Shortly after the CENTCOM announcement, the Associated Press reported defense officials may beef up security around Baghdad with “fewer than 300” additional U.S. troops. Pentagon officials have not made a final decision on sending the additional troops, but if deployed, that would push the U.S. presence in Iraq well over 1,000. There are currently 850 American troops in Iraq, including personnel assigned to the embassy in Baghdad. The number of American troops in Iraq peaked at 964 on August 13.
“The United States of America will continue to do what we must do to protect our people,” Obama said. “We will be vigilant and we will be relentless. When people harm Americans anywhere, we do what’s necessary to see that justice is done. And we act against ISIL standing alongside others…From governments and people across the Middle East, there has to be a common effort to extract this cancer so that it does not spread. There has to be a clear rejection of these kind of nihilistic ideologies. One thing we can all agree on is that a group like ISIL has no place in the 21st century.”
“There is evil in this world, and we all have come face to face with it once again. Ugly, savage, inexplicable, nihilistic, and valueless evil. ISIL is the face of that evil, a threat to people who want to live in peace, and an ugly insult to the peaceful religion they violate every day with their barbarity,” said Secretary of State John Kerry. “And make no mistake: we will continue to confront ISIL wherever it tries to spread its despicable hatred. The world must know that the United States of America will never back down in the face of such evil. ISIL and the wickedness it represents must be destroyed, and those responsible for this heinous, vicious atrocity will be held accountable.”

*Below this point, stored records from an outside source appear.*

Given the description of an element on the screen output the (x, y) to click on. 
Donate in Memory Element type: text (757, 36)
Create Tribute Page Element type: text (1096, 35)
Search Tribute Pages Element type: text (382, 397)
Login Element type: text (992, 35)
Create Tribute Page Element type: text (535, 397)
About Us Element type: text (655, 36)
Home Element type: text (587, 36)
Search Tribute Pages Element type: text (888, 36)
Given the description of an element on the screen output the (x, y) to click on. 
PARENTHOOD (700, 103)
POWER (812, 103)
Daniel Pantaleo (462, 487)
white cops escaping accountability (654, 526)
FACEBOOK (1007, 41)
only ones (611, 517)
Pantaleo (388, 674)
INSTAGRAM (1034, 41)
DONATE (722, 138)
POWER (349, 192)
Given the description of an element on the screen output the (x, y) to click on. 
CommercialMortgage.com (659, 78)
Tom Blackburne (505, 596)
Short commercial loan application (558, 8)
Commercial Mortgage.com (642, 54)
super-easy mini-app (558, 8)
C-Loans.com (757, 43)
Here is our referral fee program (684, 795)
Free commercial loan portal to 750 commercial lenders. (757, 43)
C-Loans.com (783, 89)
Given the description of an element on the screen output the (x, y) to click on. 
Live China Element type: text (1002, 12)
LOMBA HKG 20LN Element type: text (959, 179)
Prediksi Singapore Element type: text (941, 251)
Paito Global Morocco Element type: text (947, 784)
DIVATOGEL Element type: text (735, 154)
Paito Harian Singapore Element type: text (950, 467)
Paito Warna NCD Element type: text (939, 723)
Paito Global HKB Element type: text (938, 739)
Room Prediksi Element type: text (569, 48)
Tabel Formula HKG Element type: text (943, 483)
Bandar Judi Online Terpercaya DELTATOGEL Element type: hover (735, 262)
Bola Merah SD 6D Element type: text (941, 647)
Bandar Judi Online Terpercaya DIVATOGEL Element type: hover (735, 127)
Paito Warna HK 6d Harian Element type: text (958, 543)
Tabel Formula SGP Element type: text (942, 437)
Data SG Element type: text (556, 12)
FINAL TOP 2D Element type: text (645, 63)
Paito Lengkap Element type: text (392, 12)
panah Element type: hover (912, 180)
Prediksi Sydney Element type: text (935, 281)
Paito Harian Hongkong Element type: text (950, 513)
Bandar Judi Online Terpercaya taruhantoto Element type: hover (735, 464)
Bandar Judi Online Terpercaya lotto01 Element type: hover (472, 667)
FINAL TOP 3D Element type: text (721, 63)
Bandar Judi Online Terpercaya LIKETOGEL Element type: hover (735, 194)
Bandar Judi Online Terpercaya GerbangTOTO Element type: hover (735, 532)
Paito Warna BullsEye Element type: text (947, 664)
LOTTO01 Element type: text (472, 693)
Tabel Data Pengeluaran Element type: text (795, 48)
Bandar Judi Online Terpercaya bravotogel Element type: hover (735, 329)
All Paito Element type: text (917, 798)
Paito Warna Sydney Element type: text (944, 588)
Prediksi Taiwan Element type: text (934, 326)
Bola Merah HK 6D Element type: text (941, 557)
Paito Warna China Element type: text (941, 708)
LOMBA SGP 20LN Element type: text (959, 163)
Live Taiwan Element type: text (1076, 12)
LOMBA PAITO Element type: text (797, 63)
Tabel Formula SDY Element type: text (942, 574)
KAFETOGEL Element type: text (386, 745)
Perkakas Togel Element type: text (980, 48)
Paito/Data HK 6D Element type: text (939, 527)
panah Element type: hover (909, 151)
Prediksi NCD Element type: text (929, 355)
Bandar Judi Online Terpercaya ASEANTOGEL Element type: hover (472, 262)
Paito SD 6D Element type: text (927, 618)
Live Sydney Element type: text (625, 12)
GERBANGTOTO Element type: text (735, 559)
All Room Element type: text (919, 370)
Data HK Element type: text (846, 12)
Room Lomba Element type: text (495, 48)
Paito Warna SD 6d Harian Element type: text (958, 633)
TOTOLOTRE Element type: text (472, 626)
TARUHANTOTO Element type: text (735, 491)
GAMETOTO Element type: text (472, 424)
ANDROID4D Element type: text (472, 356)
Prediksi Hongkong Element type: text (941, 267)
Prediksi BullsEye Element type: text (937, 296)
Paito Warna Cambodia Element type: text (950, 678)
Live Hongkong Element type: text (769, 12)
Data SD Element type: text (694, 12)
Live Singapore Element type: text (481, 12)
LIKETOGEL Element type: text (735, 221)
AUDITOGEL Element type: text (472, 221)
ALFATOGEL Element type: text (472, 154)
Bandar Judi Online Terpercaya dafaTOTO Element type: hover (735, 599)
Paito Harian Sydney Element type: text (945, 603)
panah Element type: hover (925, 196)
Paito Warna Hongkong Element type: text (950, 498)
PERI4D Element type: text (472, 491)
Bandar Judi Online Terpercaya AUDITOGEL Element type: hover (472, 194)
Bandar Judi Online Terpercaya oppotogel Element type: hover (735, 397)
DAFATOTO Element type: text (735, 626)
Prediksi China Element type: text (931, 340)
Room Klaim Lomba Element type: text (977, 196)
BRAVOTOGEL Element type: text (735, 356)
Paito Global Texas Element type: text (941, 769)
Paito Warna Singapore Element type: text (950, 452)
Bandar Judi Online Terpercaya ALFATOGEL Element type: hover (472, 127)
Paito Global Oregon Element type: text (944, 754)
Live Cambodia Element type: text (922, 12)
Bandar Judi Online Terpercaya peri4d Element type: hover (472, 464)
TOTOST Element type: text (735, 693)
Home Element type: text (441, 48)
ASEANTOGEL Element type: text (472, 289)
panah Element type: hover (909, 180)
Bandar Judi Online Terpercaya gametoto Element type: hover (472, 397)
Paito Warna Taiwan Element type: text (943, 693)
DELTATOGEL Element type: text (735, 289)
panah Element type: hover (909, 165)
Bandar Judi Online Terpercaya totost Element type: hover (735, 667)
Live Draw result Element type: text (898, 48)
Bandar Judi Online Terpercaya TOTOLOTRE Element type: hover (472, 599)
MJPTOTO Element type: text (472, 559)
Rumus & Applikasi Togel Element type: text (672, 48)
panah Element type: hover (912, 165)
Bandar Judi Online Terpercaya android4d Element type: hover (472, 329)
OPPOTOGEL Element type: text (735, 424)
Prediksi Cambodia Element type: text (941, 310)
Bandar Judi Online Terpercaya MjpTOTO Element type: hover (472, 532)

Since Foley’s death became known Tuesday, the administration faced criticism for not trying to rescue him or other Americans presumed held within the swath of Syria and Iraq held by the Islamic State group. Pentagon press secretary Rear Adm. John Kirby, announcing the failed rescue attempt for Foley, said, “As we have said repeatedly, the United States government is committed to the safety and well-being of its citizens, particularly those suffering in captivity. In this case, we put the best of the United States military in harms’ way to try and bring our citizens home. The United States government uses the full breadth of our military, intelligence and diplomatic capabilities to bring people home whenever we can. The United States will not tolerate the abduction of our people, and will work tirelessly to secure the safety of our citizens and to hold their captors accountable.”
The White House quickly released a following statement in which counterterrorism chief Lisa Monaco said, “The U.S. Government had what we believed was sufficient intelligence, and when the opportunity presented itself, the President authorized the Department of Defense to move aggressively to recover our citizens. Unfortunately, that mission was ultimately not successful because the hostages were not present.”
Monaco said the administration would not reveal further details of the operation, but the Washington Post reported extensive details including that the intelligence was based in part on interviews with at least half a dozen former hostages who had been released, and that modified Black Hawk helicopters of the Army’s Special Forces went into Syria and came under heavy fire.
Kedar Pavgi contributed to this report.